Exercising for life: what’s your plan

I’m an evangelist for exercise, and I practice what I preach.

I’ve been a convert ever since I read the book “Aerobics” by Dr. Kenneth Cooper decades ago.

I began exercising for life—running or walking along the Charles River in Boston, Lake Washington in Seattle, and Chesapeake Bay in southern Maryland.

I walked or ran in good weather or bad, with a partner or alone, early in the morning or after dark, and while pregnant and after childbirth (although not immediately).

I exercised outdoors or indoors, running on a treadmill and working with weights at the on-site fitness center at my last job. It was efficient, convenient and free. It was also Beyond Boring, and—when I retired from that job—I swore I’d never run on a treadmill again.

Taking on a challenge

Then I stumbled upon the President’s Challenge fitness program at http://presidentschallenge.org . It has a long list of physical activities and gives points for each day’s activities, based on the time and intensity. Earn enough points and you qualify for medals—a Bronze, Silver, and Gold. Just like in the Olympics!

I don’t know about you. Maybe all you need to stay motivated is to make a commitment to yourself and stick to it. Or maybe you need a program, so you can track your progress, rack up points, and go for medals.

I’m in that second group—a real glory-hound, a sucker for awards and medals—and after discovering the President’s Challenge I went right to work earning points:

*** 20,000 for a Bronze medal,
*** 45,000 (including the 20,000) for a Silver medal, and
*** 80,000 (including the 45,000) for a Gold medal.

One challenge after another

When I earned the Gold medal, I was elated. But only for a little while because I soon learned that the awards didn’t stop there. After the Gold medal came the Platinum medal, and to get one of those I needed a whopping 420,000 more points.

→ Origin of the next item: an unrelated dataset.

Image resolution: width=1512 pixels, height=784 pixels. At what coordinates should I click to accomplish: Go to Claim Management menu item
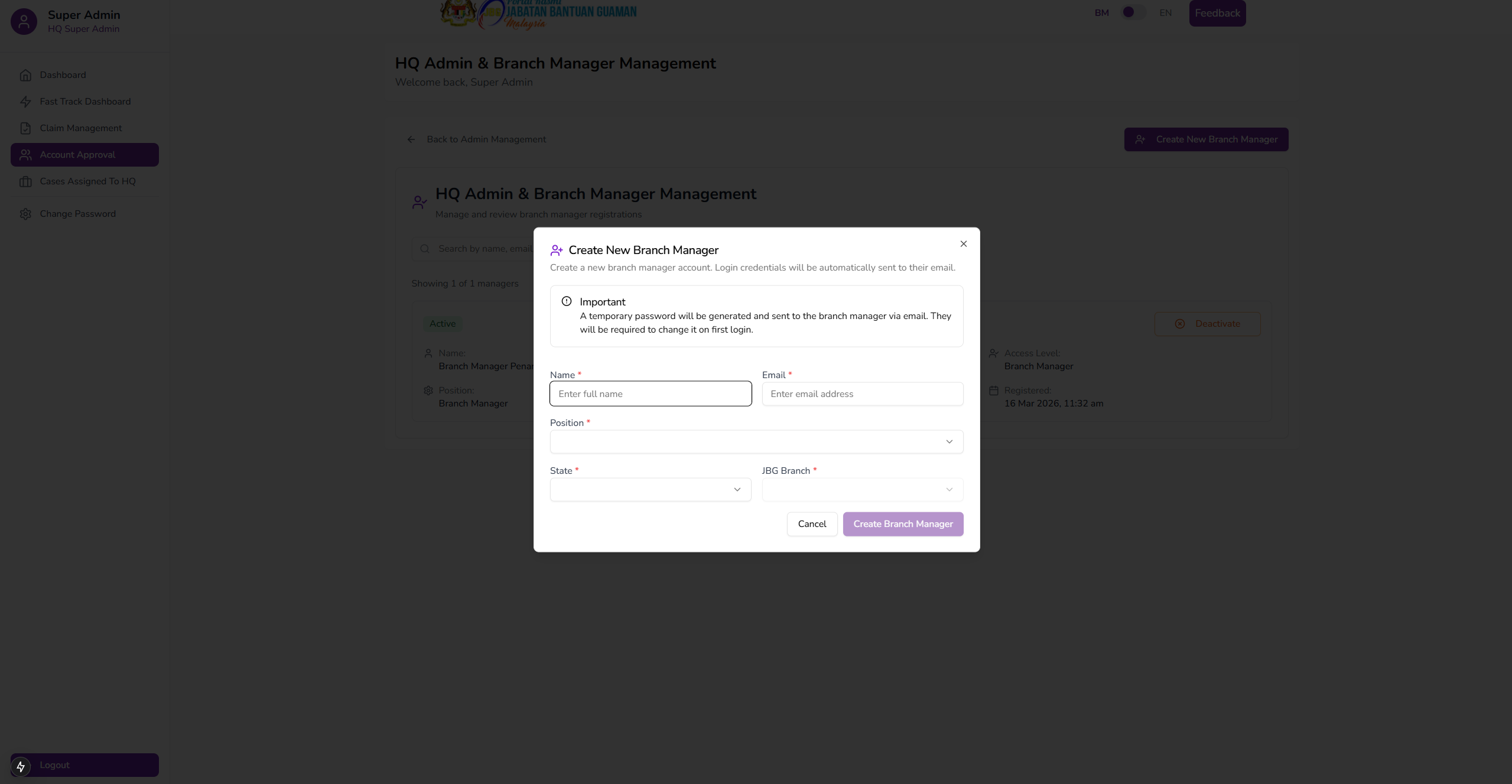[x=80, y=128]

I decided to go for it, but things went very slowly due in part to our moving 3,000 miles across the U.S. in the dead of winter. When we got settled in though, I got with the program again. I was building up momentum, when the President’s Challenge unexpectedly moved the goal posts again.

Now each of the medals—Bronze, Silver, Gold, and Platinum—required twice as many points as it had before.

I felt as if my hard-earned Gold medal had been snatched away, and I’d have to earn it all over again. But I figured they don’t call it a challenge for nothing, so I stuck with the program. For a while.

Taking a time-out

Then for some reason, I lost motivation. I didn’t stop exercising or tracking the data with my pedometer, but I stopped entering it. Many days I told myself that I really should enter my data, but I couldn’t seem to make myself do it. Until a few weeks ago.

At this point I’ve earned 135,000-plus points, enough for a new Silver Medal. I need 27,000-plus more points to go Gold again, and after that another 840,000 points for a Platinum Medal.

So now here’s my plan

*** Stick with the President’s Challenge and earn a new Gold Medal
*** Join a nearby fitness center
*** Resume working with weights to stave off osteoporosis
*** Resume using a treadmill at least in bad weather—which will be every day for the next 4 months
*** Review my progress in 3 or 4 months

What about you? Are you exercising for life? Do you have a plan? Do you exercise regularly? If so, what keeps you motivated month after month, year after year? Do you follow a particular program? Or is your Number One New Year’s resolution to start exercising regularly? Either way, I’d love to hear from you.

photo by h-k-d

Comments on this entry are closed.

  • Cornel Manu 01/09/2017, 5:30 am

    Wow, that’s a very interesting website. I might join as well.
    And regarding your question, my plan for keeping my workouts for life is to make them simple. I actually made my own workout routine that I can practice 5 days a week without needing too much.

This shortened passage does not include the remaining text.